Men Are Dominating Crossword Puzzles, If That’s a Thing You Can Do
Since I began creating puzzles at age fifteen, I knew that as a humanities-minded female I was an outlier in the CrossWorld, a realm dominated by middle-aged men hailing from the natural and computer sciences.But truthfully, I am an outlier among other outliers: you have to be a little touched to find creative inspiration in a 15-by-15 black and white grid.
Anna Shectman is a lady who did not study STEM but who does work as a crossword puzzle constructer, a crossword puzzle judge, and as one of Will Shortz’s assistants. BELIEVE IT. For the American Reader, Shectman writes a very fascinating account of the “bitchy”, increasingly male-dominated world of crosswordery.
Now that making crosswords by hand has become more and more of a bygone practice, as Shectman theorizes, the kind of people who drift into the industry tend to be software people, and software people tend to be humans of the male variety:
To the disappointment, but not the surprise, of many in the audience, Steinberg revealed that the gender disparity in crosswords has steadily worsened in the past two decades. Under the two editors before Shortz—Will Weng (1969–1977) and Eugene Maleska (1977–1993)—women constructed 35% of all puzzles, and in the reigning “Shortz era,” women account for 19% of all puzzles. Moreover, most of the female-made grids in Shortz’s time have appeared on Mondays or Tuesdays, the week’s easiest puzzles according to the Times’ sliding difficulty scale (the “M-T ghetto,” as they have been crassly called by one puzzle blogger). It’s actually quite difficult to construct an “easy” but engaging Monday or Tuesday grid, but that women appear to be ghettoized in the early, less glamorous days of the week is no doubt troubling.

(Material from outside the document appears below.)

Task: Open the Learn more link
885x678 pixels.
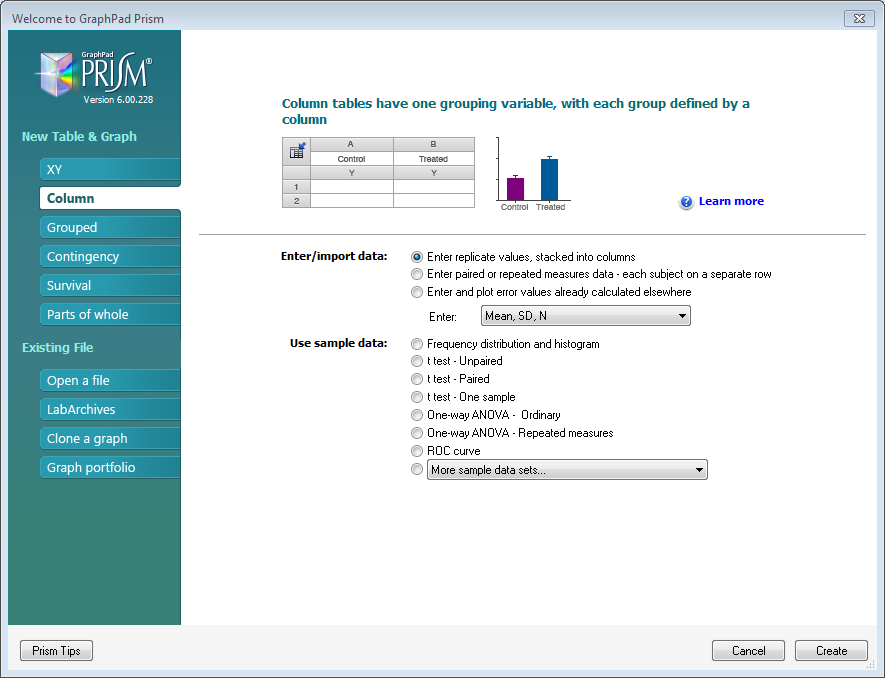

God I haven’t done a crossword puzzle since college, when I got really into them as a way to impress a guy. Guess I don’t have to tell you I was a virgin when I graduated.
I am still a little bitter about my inability to ever finish a late-week crossword and so I am tempted to just let the men have this entire industry. It’s pretty goofy to begin with, you have to admit. And there can’t be THAT much money to be made right?
Although wait: are there native ads in crossword puzzles yet? Hire meeeee.